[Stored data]
──────────────────────────────
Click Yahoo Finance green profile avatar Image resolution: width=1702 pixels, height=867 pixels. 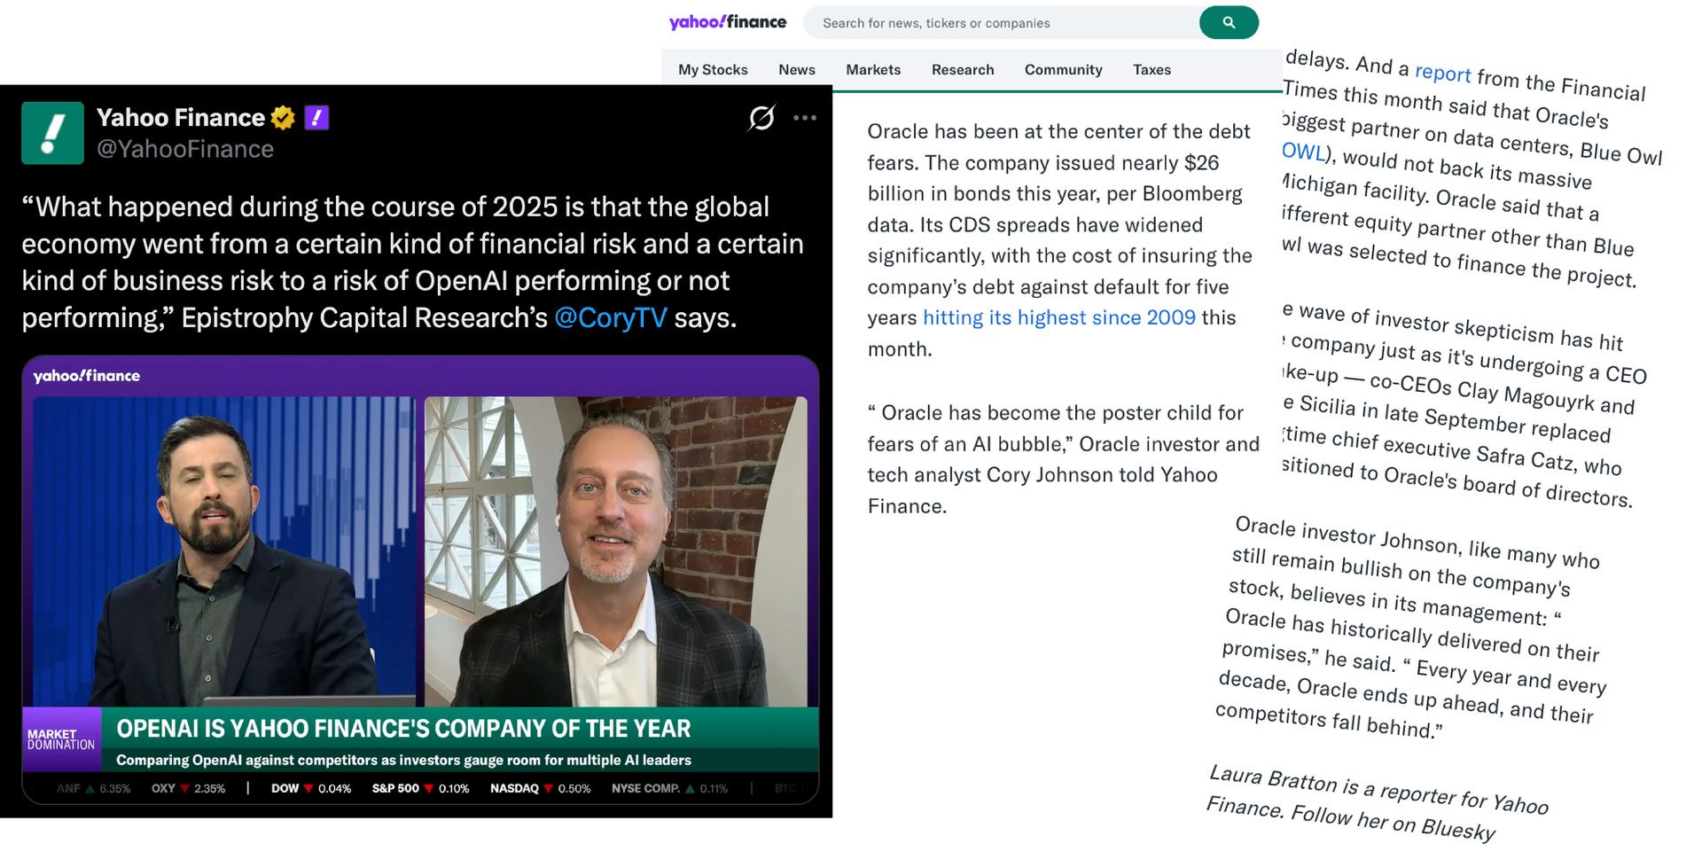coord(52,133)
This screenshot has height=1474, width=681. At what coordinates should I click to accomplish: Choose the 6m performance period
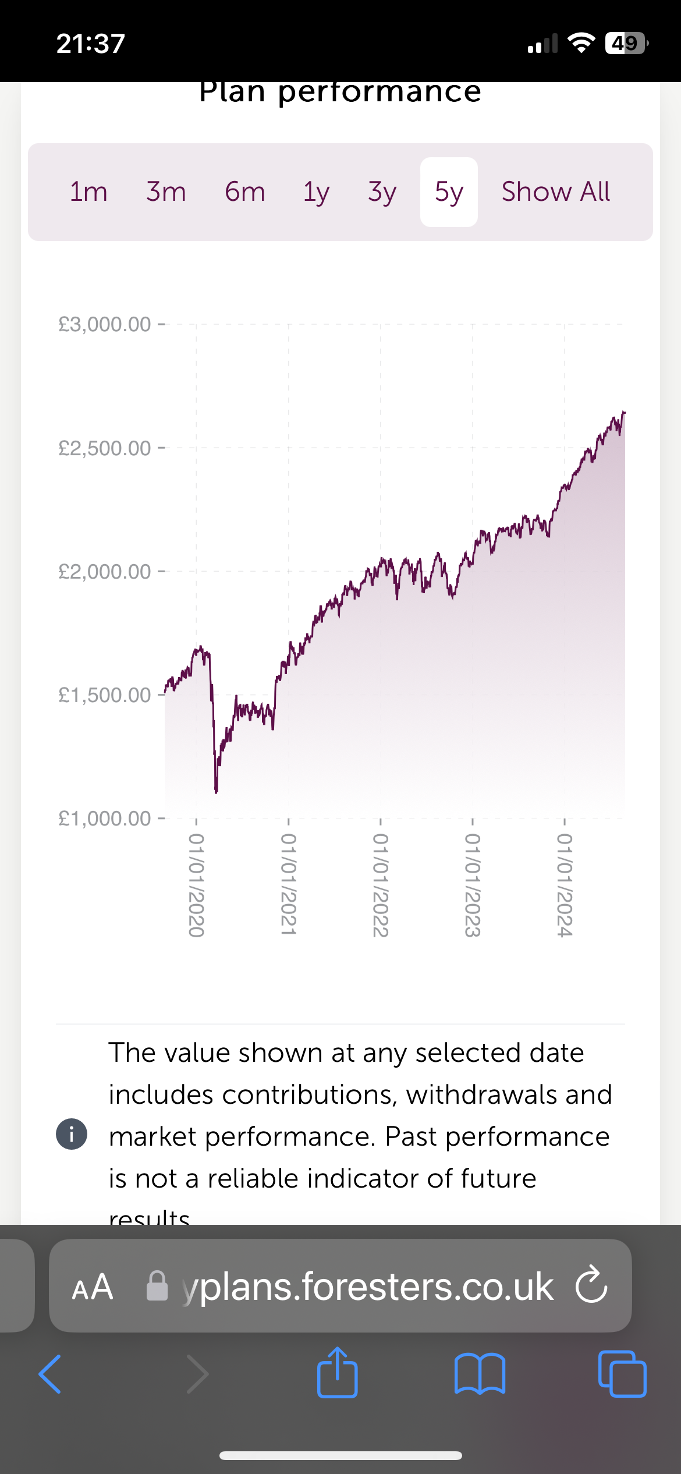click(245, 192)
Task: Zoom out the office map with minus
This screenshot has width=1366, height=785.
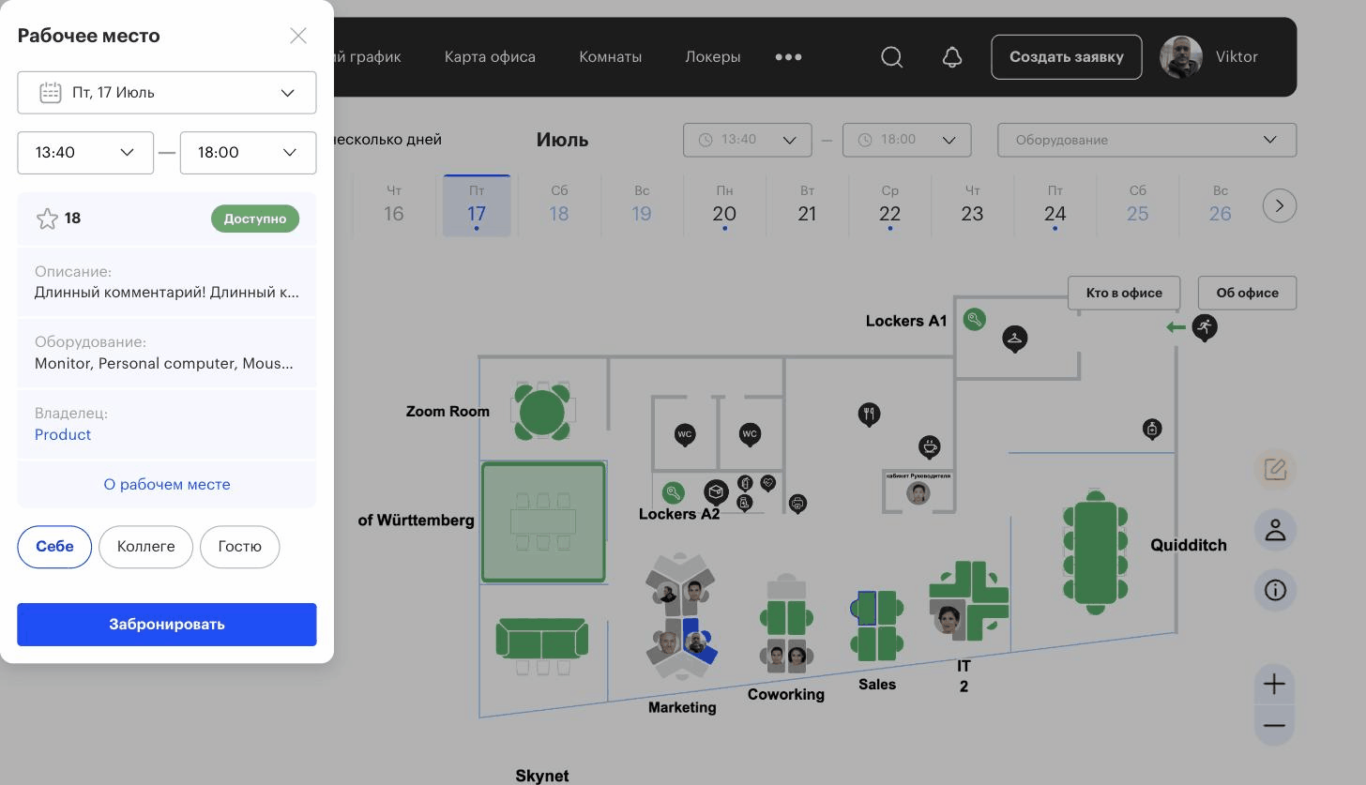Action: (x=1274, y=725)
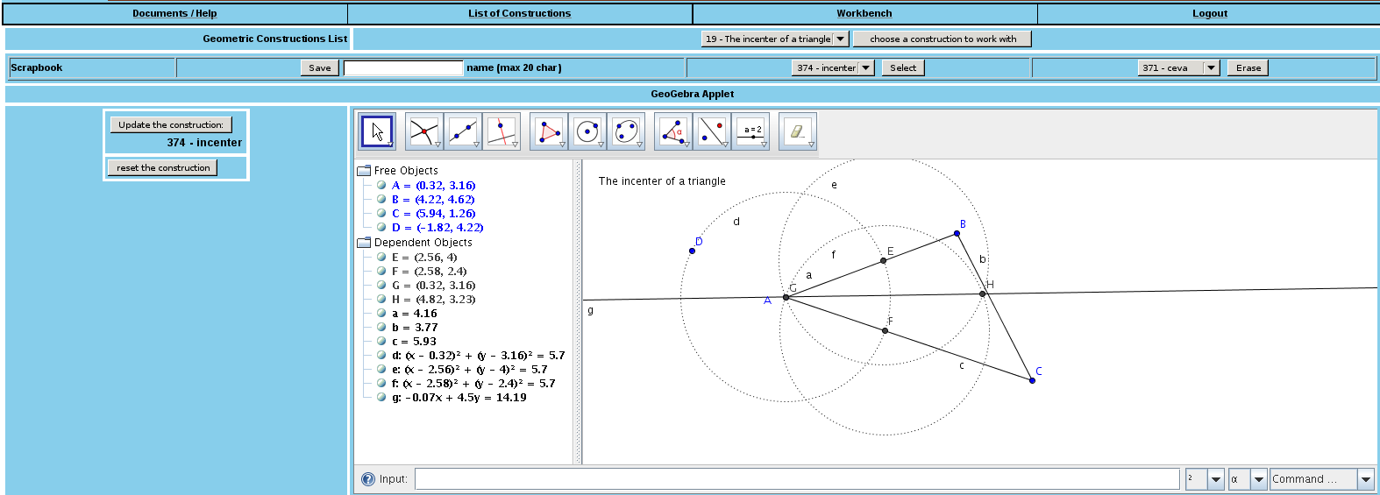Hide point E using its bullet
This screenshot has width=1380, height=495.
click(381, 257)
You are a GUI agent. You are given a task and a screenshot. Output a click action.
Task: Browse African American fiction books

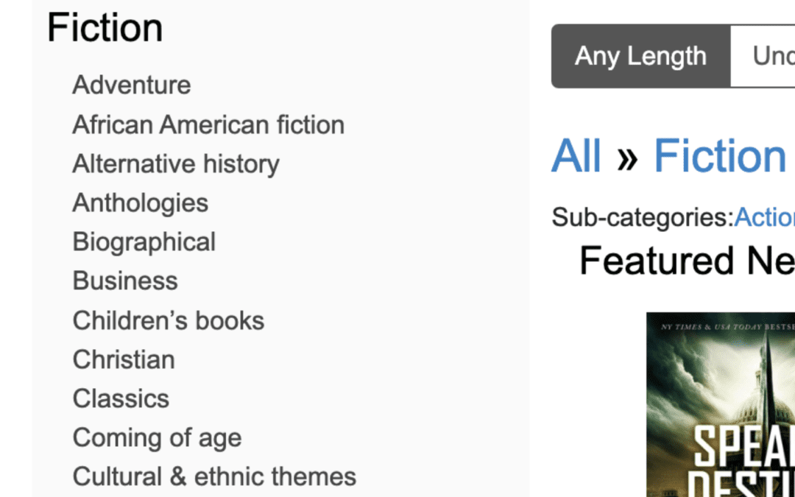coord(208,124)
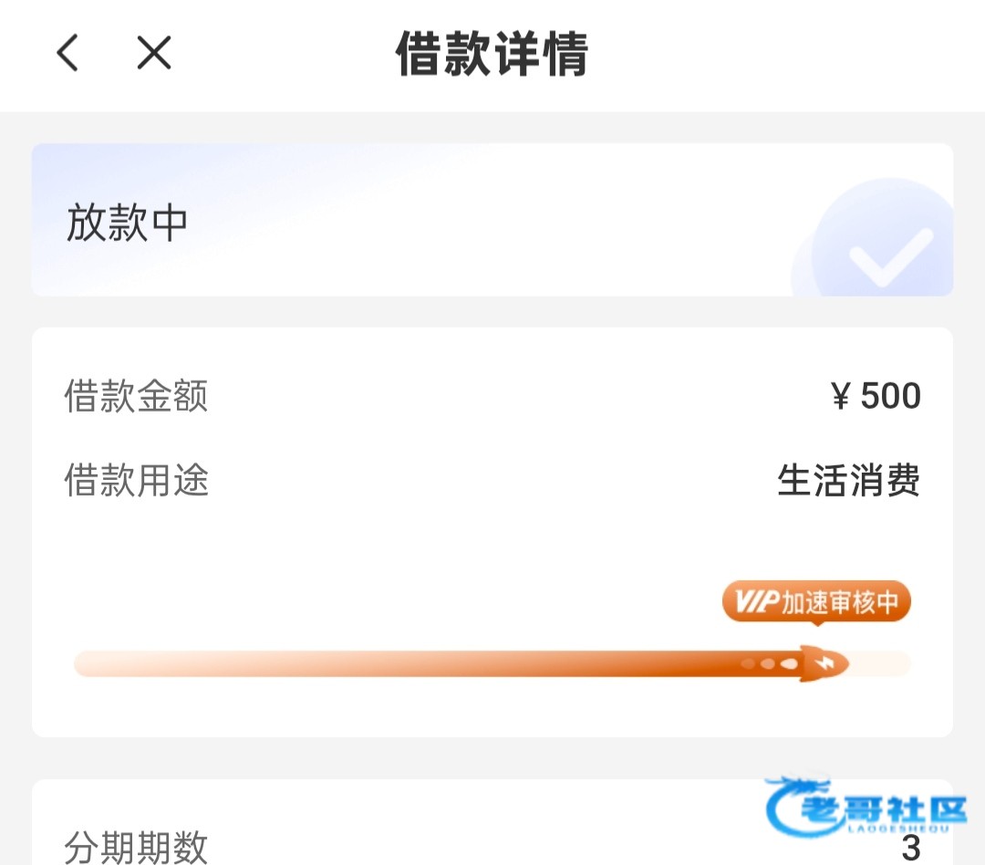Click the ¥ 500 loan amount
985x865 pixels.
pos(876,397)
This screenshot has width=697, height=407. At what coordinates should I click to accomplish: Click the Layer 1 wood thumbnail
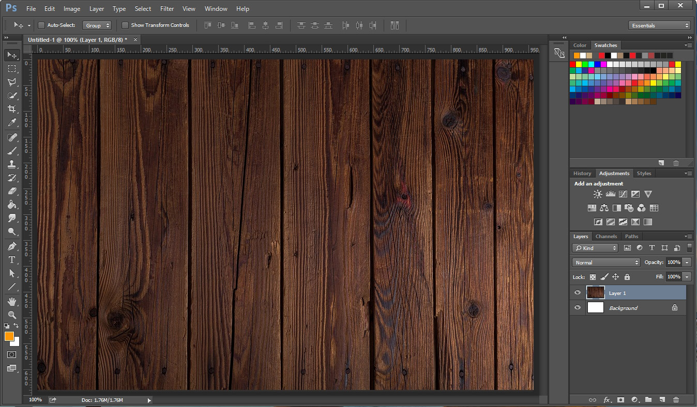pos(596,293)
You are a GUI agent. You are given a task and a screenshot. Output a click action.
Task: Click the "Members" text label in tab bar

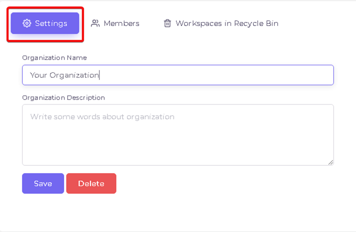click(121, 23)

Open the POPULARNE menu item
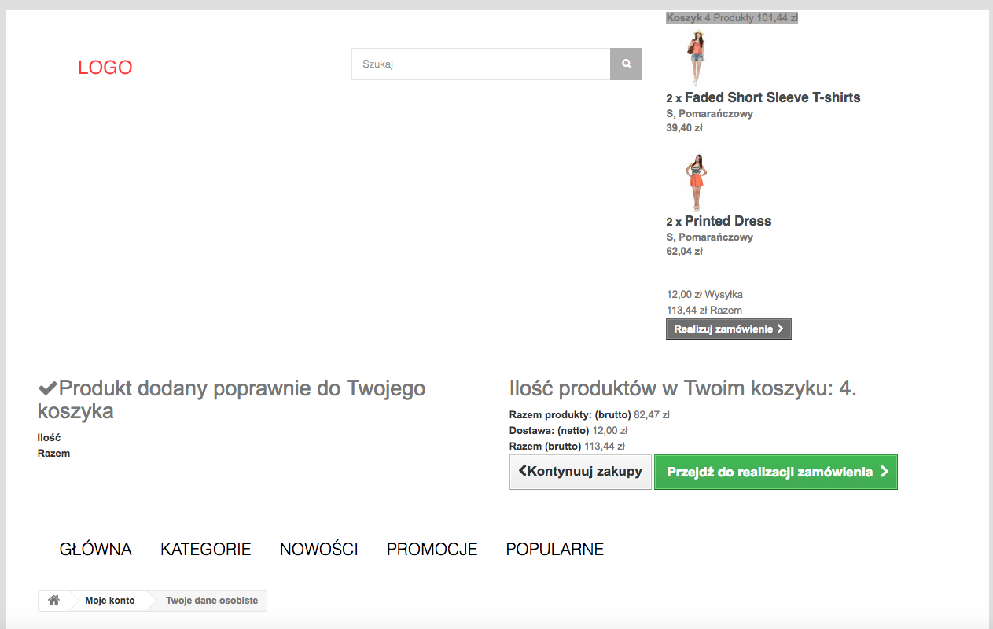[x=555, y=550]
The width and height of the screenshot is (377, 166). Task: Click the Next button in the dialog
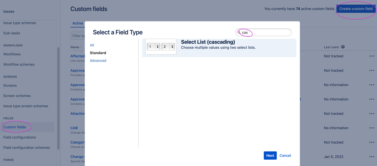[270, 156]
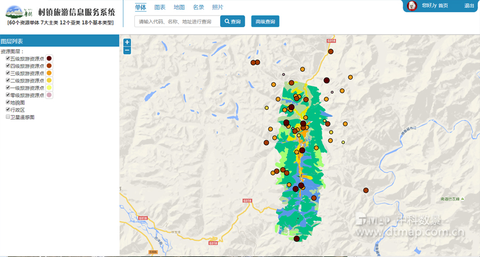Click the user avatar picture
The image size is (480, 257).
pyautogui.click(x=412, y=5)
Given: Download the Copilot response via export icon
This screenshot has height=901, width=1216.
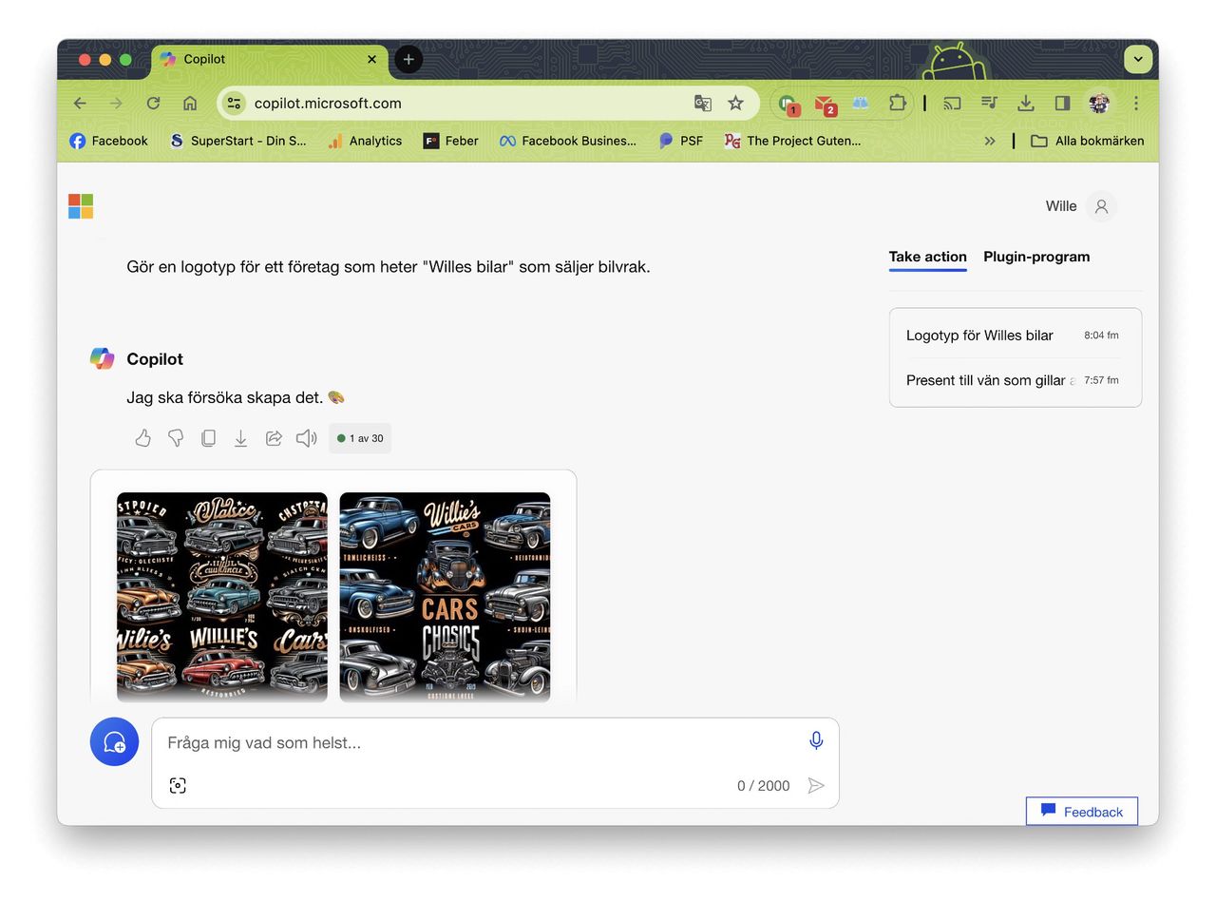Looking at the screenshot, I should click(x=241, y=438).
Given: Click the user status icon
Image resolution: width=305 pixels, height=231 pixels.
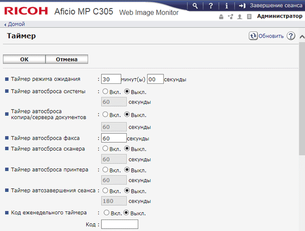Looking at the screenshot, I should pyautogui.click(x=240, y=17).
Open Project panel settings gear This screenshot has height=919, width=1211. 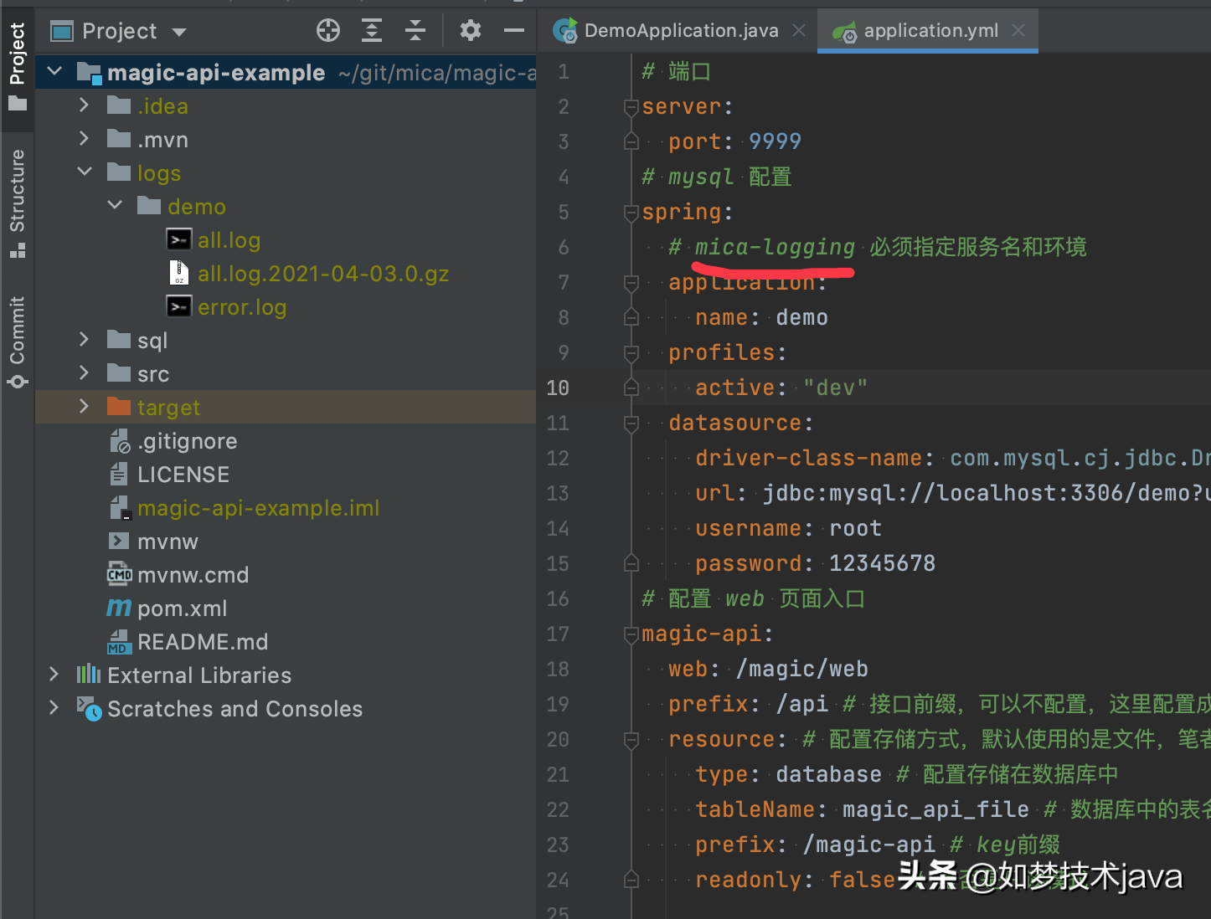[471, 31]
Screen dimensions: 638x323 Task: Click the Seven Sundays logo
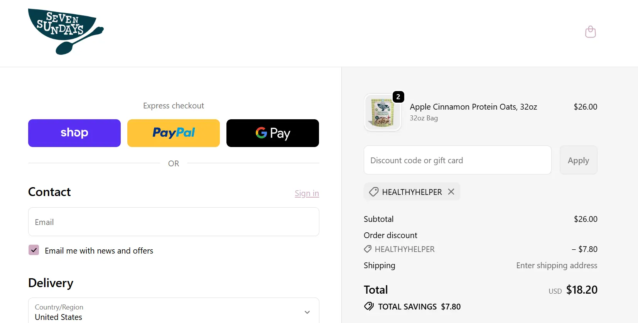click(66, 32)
──────────────────────────────
» **Task objective**: Leaving out the pictures, please transcribe exactly the lines from the one that holds "Screen dimensions: 638x323" through the last line of the entries above, both included.

» **Solution to the exercise**:
Screen dimensions: 638x323 Task: Click the Seven Sundays logo
click(66, 32)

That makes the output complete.